Y si la lámpara se rompe… El filamento entra en contacto con el aire y reacciona inmediatamente. En una habitación llena de sustancias químicas volátiles, eso no es una opción viable.
Cómo lo resolvemos
No nos limitamos a “cubrir” las lámparas. Las envolvemos en manguitos de cuarzo o vidrio especial, resistentes a los productos químicos. Es como construir una fortaleza: sellamos los extremos con juntas de calidad industrial y tapones anti-chispa, creando así una barrera física entre la electricidad y los vapores.
Además, utilizamos cables reforzados y conectores herméticos. Esto evita que la humedad o los residuos químicos causen cortocircuitos. De esta manera, la “zona caliente” permanece aislada donde debe estar.
Las desventajas (Porque nada es perfecto)
El hecho de añadir un manguito significa que hay más material entre la fuente de calor y las sustancias químicas. Esto conlleva una ligera disminución en la eficiencia en comparación con una lámpara sin manguito.

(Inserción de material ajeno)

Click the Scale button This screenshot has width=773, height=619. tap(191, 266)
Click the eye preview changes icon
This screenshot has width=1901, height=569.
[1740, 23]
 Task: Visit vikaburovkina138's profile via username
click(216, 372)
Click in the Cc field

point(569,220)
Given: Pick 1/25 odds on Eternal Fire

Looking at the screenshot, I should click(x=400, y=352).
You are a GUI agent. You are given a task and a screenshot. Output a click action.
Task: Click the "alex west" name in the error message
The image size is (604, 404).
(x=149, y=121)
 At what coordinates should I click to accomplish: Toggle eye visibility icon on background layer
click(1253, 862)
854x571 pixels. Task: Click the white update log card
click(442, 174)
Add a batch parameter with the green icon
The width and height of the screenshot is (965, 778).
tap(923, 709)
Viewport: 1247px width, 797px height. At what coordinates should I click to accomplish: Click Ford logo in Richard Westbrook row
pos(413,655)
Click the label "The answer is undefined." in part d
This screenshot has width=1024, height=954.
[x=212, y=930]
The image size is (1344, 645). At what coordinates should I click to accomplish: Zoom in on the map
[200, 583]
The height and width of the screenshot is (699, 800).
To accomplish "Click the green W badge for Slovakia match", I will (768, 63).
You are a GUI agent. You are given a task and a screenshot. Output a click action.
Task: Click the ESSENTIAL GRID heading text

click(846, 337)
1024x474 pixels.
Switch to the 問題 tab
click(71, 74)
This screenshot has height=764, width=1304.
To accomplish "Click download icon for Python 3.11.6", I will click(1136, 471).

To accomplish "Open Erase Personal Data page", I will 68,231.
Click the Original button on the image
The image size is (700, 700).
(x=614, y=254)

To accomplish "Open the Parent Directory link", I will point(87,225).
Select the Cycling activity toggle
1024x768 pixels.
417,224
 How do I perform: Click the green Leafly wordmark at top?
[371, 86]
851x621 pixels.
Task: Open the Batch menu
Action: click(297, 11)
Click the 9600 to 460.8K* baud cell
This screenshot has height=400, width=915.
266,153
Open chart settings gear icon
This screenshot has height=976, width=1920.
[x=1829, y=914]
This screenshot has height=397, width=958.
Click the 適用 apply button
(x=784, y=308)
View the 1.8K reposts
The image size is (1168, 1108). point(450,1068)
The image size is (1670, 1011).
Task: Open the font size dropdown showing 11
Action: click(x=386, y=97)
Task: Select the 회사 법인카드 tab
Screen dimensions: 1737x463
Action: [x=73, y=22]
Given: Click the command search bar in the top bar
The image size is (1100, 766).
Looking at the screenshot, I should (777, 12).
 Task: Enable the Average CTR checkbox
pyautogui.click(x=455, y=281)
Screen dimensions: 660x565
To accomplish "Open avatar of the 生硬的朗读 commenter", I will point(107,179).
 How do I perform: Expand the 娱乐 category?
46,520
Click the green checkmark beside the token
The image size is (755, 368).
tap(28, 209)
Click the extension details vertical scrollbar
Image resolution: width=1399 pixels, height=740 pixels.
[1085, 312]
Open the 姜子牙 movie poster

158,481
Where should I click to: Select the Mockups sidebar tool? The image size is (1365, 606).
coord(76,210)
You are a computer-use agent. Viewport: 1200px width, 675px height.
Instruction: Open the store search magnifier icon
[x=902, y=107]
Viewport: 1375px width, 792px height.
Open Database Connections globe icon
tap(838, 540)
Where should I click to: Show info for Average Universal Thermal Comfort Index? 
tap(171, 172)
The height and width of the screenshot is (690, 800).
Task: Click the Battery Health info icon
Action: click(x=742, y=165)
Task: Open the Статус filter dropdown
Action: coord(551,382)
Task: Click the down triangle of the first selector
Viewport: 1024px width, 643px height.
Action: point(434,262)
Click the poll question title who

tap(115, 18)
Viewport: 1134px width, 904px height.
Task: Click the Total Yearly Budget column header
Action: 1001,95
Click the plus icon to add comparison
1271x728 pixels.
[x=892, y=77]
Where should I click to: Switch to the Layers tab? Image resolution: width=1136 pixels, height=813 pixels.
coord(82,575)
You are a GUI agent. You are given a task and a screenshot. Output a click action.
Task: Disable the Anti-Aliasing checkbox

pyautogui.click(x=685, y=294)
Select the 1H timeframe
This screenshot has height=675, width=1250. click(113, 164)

No es un problema grave, pero hay que tenerlo en cuenta. Al determinar la potencia necesaria, solemos aumentarla para compensar esa resistencia térmica adicional.
Un último consejo: no olvide el flujo de aire. Aunque el sellado protege las sustancias químicas de la lámpara, esta sigue generando calor. Si la carcasa no cuenta con sistema de ventilación o refrigeración, ese calor podría dañar los sellos. Asegúrese de que haya un buen flujo de aire, y todo estará bien.